**The exercise:**
Reproduce the part of the listing that opens with the line containing "Where should I click to: Click" and closes at the end of the listing, including both ends and the request, with each coordinate in the answers multiplied by 0.3 and rounded to the nearest whole number, halves rounding up. Return only these lines and leave out the pictures.

__________

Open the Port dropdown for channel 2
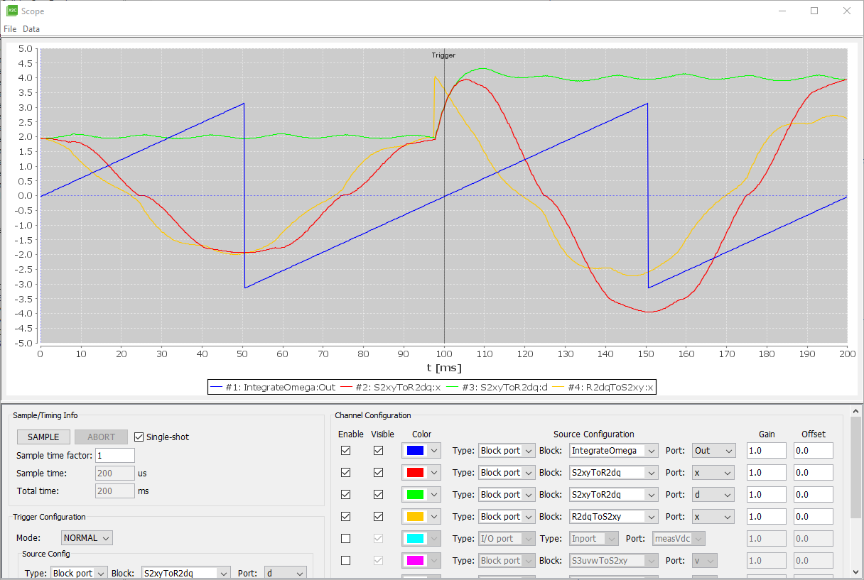The image size is (864, 580). (x=713, y=472)
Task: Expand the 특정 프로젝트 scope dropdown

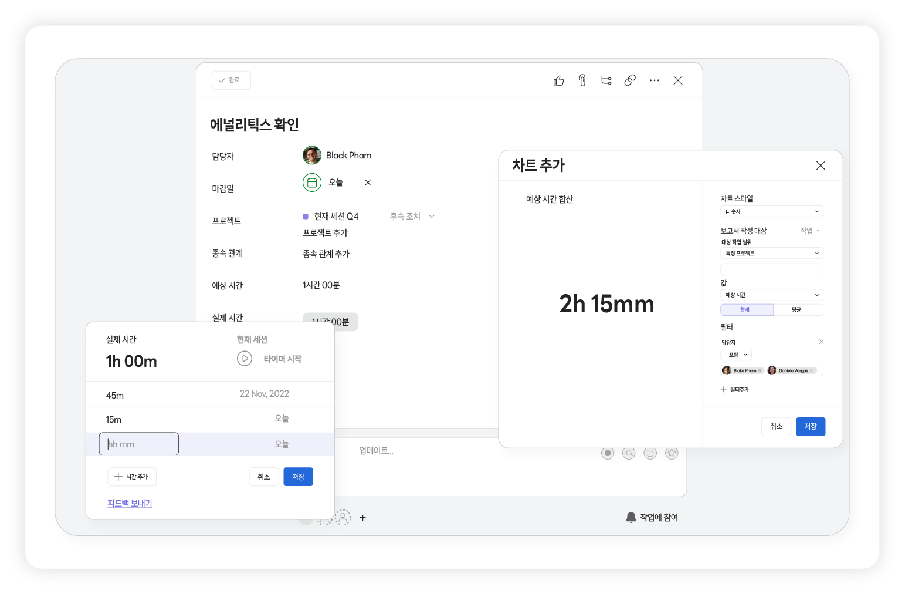Action: point(771,254)
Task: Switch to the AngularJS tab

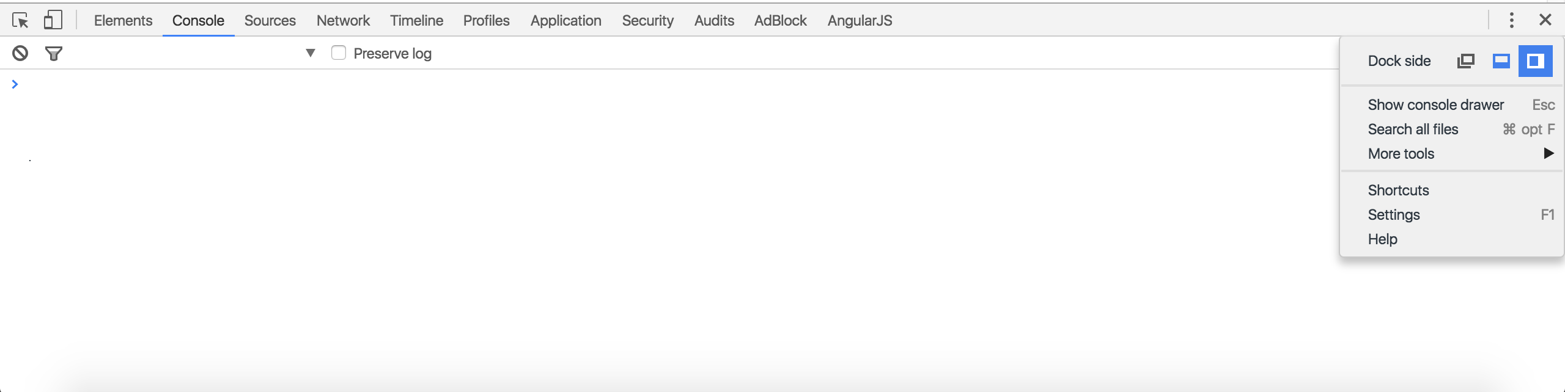Action: (x=860, y=21)
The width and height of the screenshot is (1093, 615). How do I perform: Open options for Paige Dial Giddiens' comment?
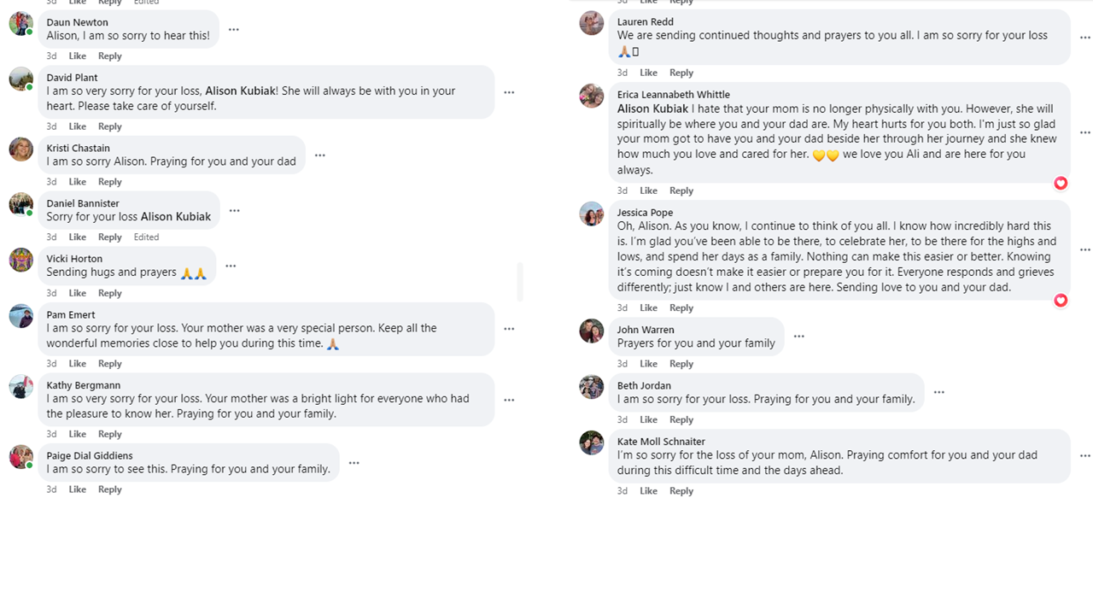pyautogui.click(x=354, y=463)
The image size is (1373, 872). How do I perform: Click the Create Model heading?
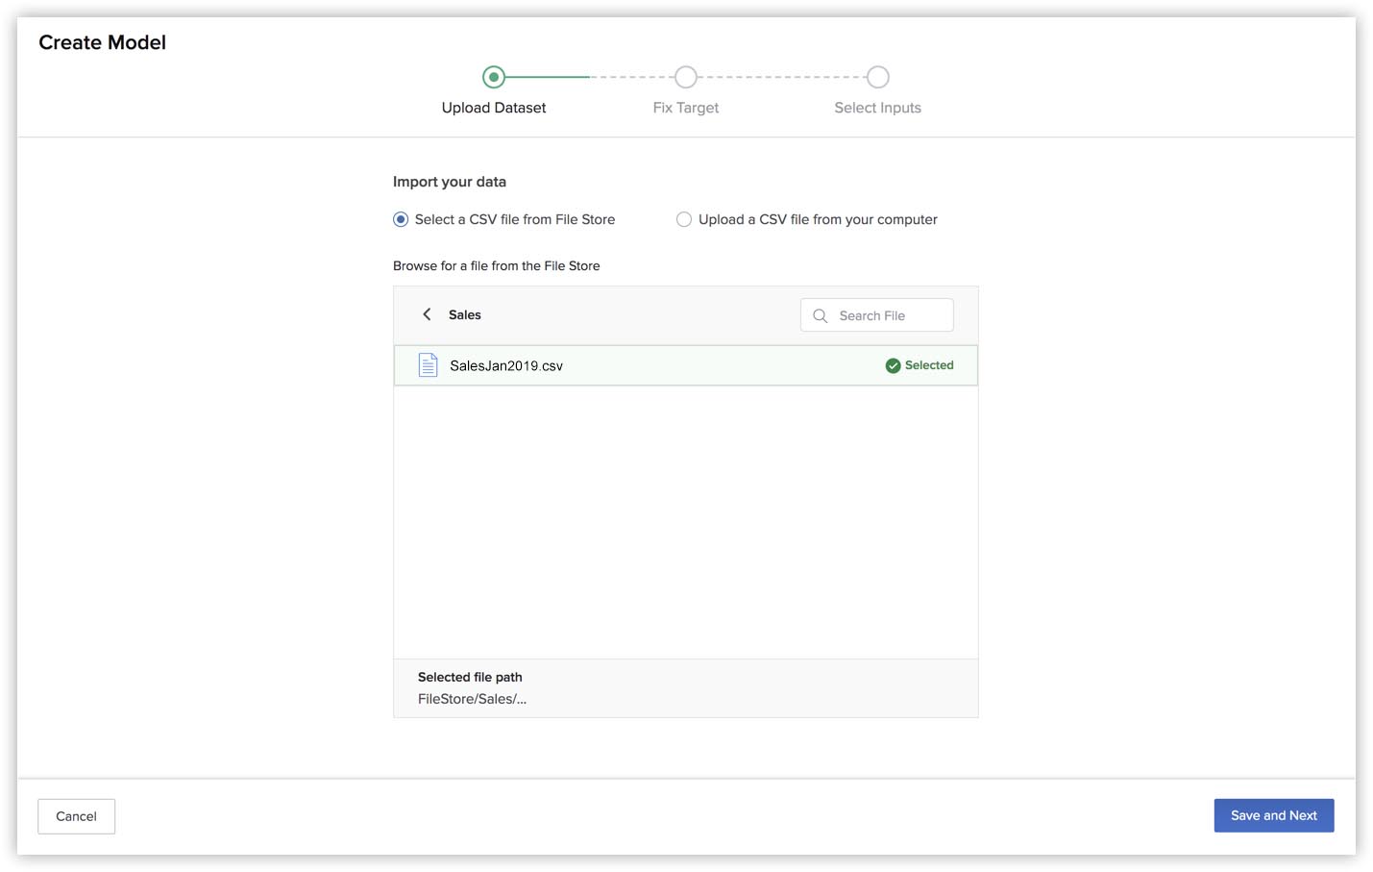(x=102, y=42)
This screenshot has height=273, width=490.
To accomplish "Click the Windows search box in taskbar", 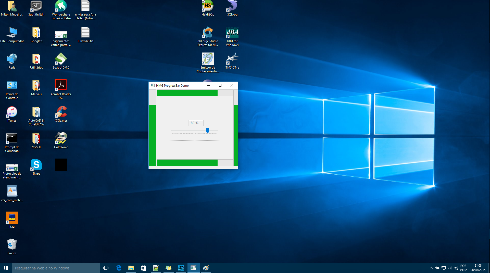I will pos(56,268).
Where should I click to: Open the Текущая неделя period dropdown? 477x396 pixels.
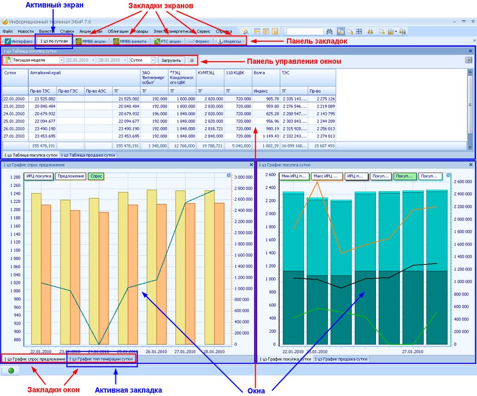[x=61, y=60]
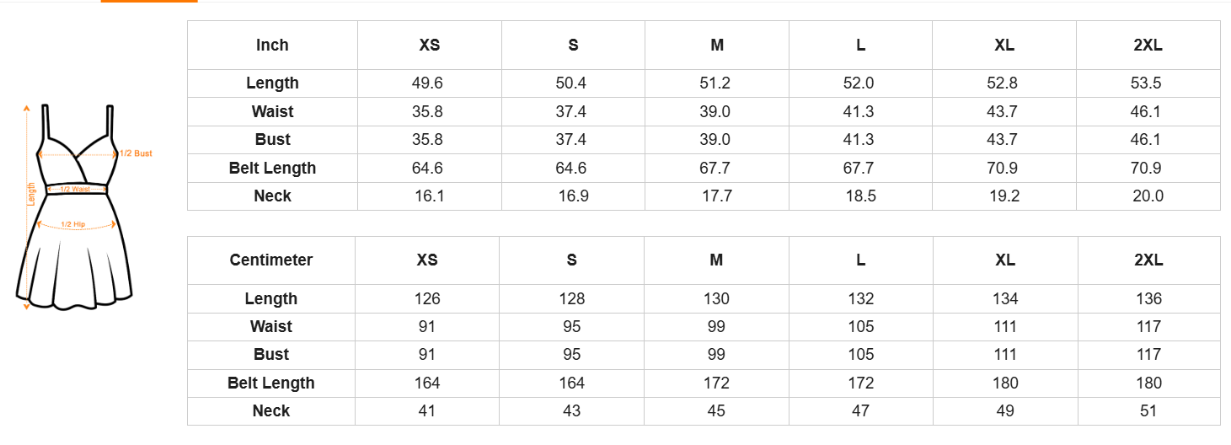
Task: Click the orange 1/2 Bust label
Action: coord(136,153)
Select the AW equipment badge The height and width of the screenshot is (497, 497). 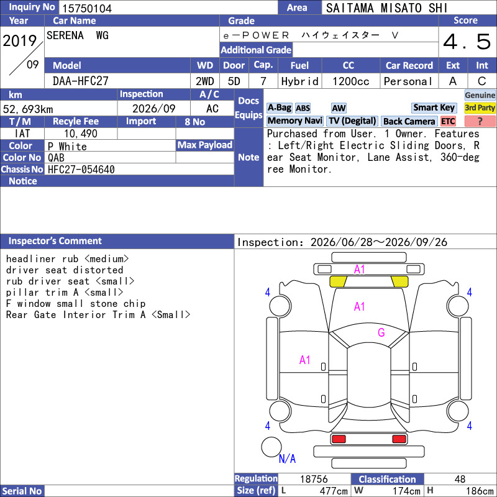pos(339,108)
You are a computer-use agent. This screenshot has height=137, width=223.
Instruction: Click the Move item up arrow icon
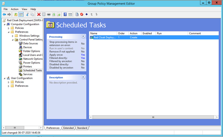click(92, 14)
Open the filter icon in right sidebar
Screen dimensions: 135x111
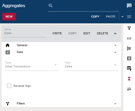129,28
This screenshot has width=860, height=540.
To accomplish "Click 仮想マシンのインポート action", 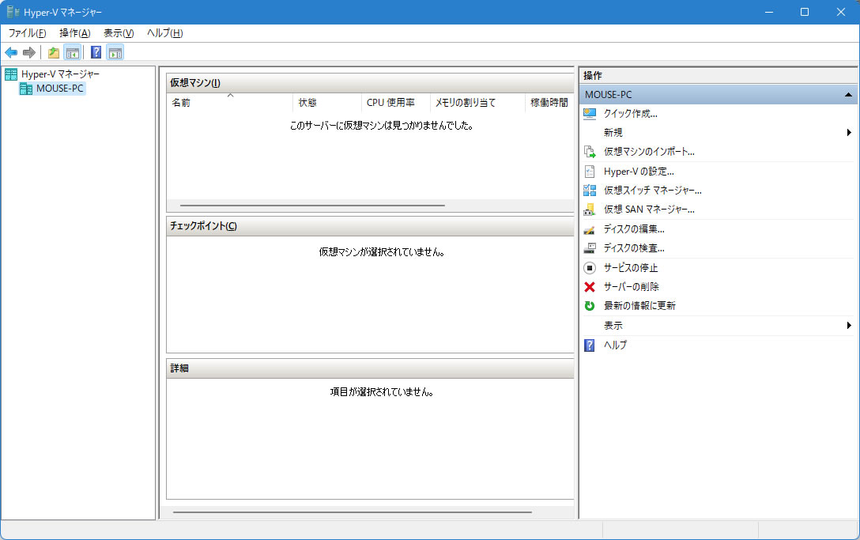I will coord(648,152).
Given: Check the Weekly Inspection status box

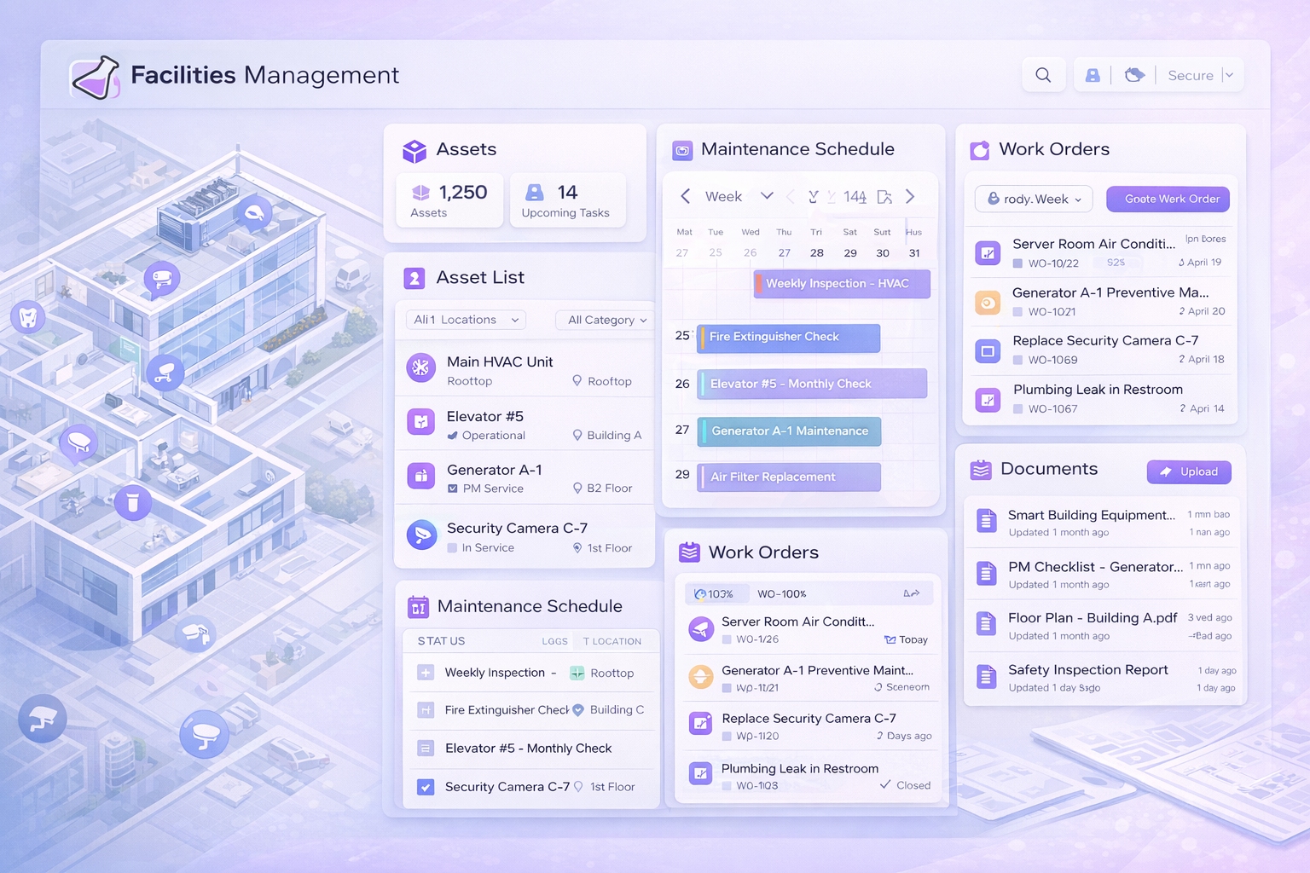Looking at the screenshot, I should 426,673.
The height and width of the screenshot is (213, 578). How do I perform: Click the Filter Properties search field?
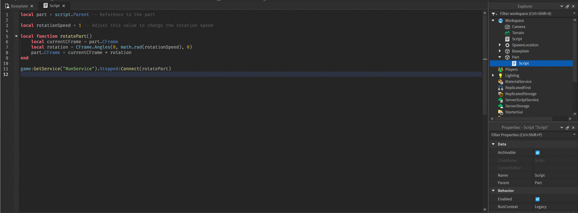tap(531, 135)
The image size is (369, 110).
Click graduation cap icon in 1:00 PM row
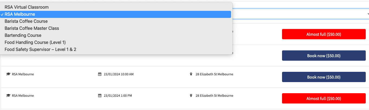pos(8,96)
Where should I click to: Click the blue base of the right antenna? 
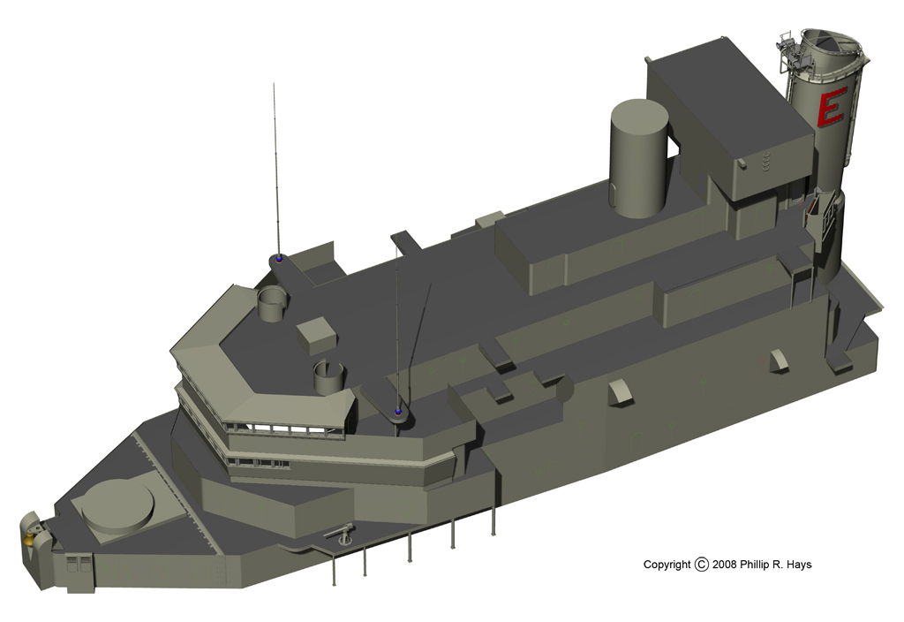pos(398,412)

__________

**The result:**
Where should I click to: Click the blue base of the right antenna? 
pos(119,124)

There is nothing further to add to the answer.